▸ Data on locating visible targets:

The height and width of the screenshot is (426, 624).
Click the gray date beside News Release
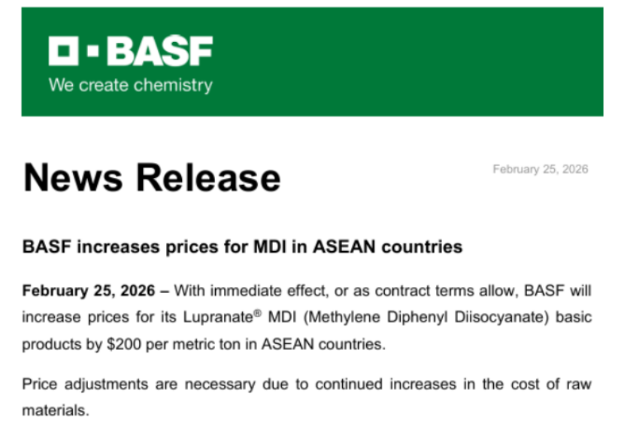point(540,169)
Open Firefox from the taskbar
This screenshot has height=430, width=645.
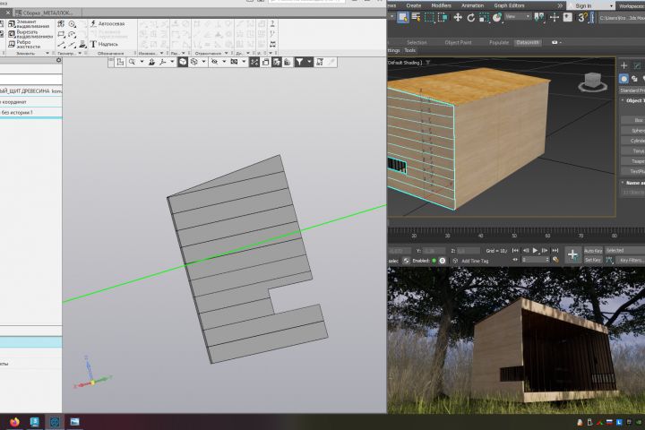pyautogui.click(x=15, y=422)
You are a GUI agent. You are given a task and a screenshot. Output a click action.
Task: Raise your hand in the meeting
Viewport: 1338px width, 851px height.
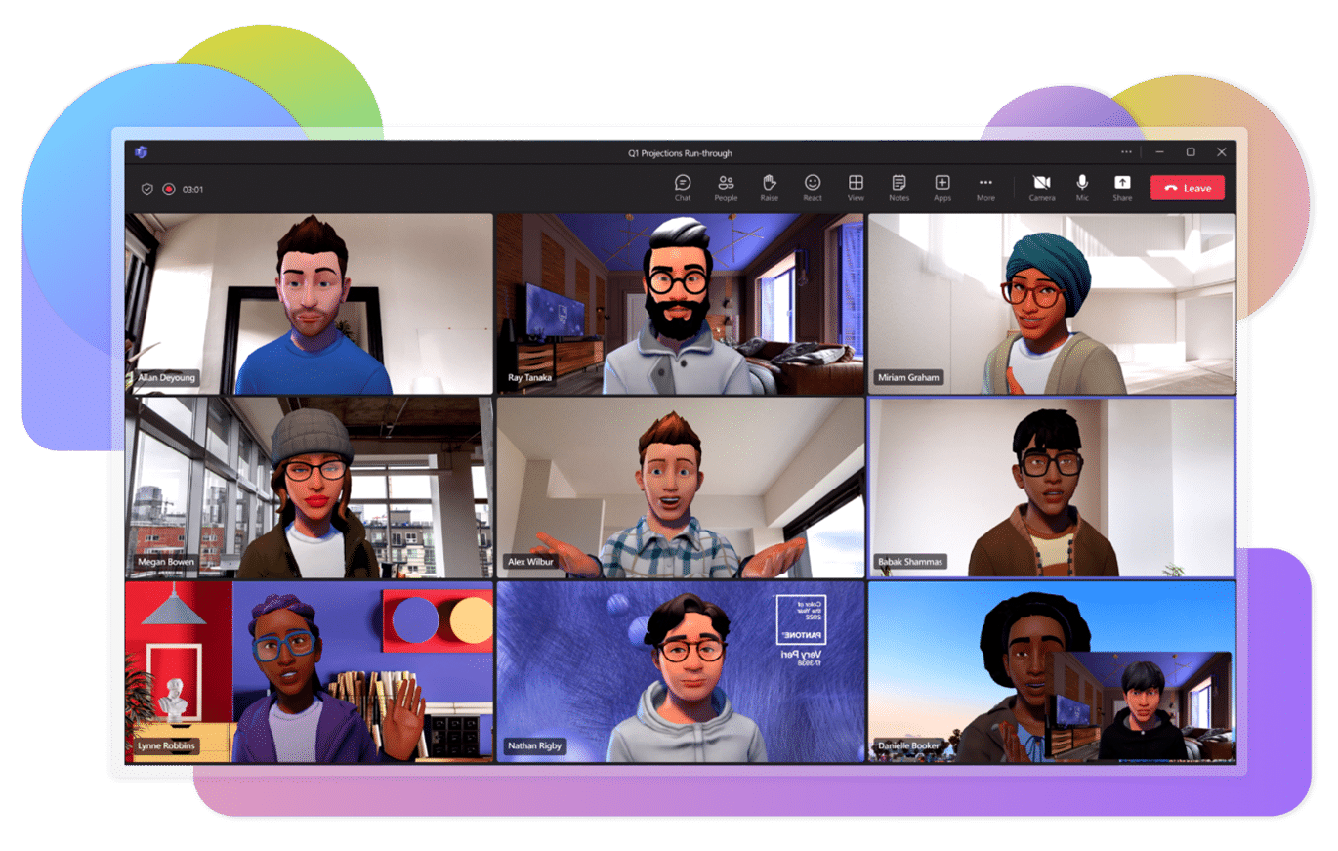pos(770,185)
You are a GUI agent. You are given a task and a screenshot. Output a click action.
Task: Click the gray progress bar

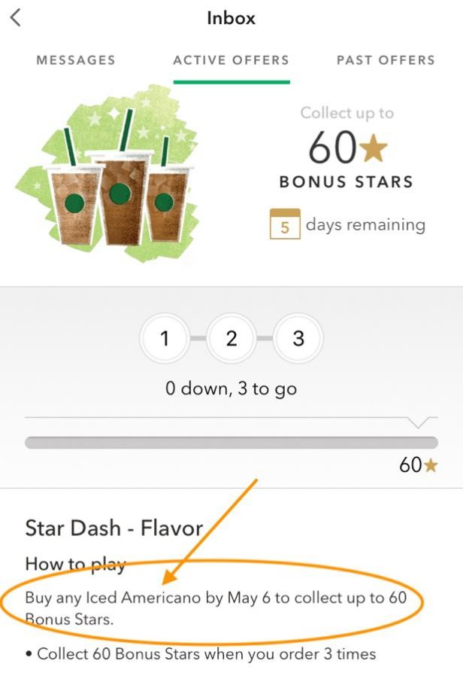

▸ Task objective: Count the lines in the records that contain the string "gray", treating case as significant, and give only the number.

▸ Response: 2